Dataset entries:

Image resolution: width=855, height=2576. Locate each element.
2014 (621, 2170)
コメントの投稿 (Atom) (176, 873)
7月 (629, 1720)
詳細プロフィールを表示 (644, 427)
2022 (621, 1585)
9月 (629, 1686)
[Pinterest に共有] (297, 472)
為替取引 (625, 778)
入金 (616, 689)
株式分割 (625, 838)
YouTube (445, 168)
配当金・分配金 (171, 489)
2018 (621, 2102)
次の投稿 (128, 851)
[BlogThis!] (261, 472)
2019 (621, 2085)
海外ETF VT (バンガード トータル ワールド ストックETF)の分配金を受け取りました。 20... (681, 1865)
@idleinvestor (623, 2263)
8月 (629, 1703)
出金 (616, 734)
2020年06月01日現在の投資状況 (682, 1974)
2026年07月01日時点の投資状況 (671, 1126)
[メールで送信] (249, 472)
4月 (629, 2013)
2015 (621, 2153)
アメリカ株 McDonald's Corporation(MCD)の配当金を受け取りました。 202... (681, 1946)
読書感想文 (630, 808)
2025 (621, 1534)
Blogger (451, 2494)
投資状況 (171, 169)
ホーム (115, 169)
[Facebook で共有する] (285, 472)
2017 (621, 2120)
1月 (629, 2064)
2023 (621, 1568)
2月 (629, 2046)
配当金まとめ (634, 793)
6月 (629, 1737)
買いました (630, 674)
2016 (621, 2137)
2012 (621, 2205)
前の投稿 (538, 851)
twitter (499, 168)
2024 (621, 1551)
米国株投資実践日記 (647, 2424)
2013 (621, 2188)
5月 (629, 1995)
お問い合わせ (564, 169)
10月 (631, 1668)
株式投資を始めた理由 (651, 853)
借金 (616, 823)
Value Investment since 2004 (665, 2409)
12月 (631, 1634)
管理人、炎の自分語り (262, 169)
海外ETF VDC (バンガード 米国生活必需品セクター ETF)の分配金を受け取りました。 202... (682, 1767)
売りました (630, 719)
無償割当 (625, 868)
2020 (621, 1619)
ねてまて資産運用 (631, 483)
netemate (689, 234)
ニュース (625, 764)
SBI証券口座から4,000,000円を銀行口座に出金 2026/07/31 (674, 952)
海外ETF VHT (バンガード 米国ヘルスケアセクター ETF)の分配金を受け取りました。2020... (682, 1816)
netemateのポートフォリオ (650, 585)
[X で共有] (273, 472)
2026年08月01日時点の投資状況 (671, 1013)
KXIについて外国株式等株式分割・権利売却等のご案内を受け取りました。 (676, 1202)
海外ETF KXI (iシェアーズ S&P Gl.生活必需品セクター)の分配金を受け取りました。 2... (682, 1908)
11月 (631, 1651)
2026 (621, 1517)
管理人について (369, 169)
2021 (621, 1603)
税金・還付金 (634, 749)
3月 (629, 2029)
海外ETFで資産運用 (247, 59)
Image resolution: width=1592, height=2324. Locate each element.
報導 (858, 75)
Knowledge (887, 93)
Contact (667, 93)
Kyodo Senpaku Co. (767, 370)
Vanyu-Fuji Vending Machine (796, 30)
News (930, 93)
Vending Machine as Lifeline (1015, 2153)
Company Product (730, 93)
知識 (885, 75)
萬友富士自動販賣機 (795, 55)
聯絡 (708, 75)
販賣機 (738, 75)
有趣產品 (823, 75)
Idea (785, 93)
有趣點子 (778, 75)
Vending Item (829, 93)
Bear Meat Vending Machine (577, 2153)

▶ _EXERCISE PROMPT_
All that belongs in your answer is the stretch of entries above from the line with "7月 (629, 1720)" through the line with "2019 (621, 2085)", printed exactly.

▶ _TASK RESPONSE_
7月 (629, 1720)
詳細プロフィールを表示 (644, 427)
2022 (621, 1585)
9月 (629, 1686)
[Pinterest に共有] (297, 472)
為替取引 (625, 778)
入金 (616, 689)
株式分割 (625, 838)
YouTube (445, 168)
配当金・分配金 (171, 489)
2018 (621, 2102)
次の投稿 (128, 851)
[BlogThis!] (261, 472)
2019 (621, 2085)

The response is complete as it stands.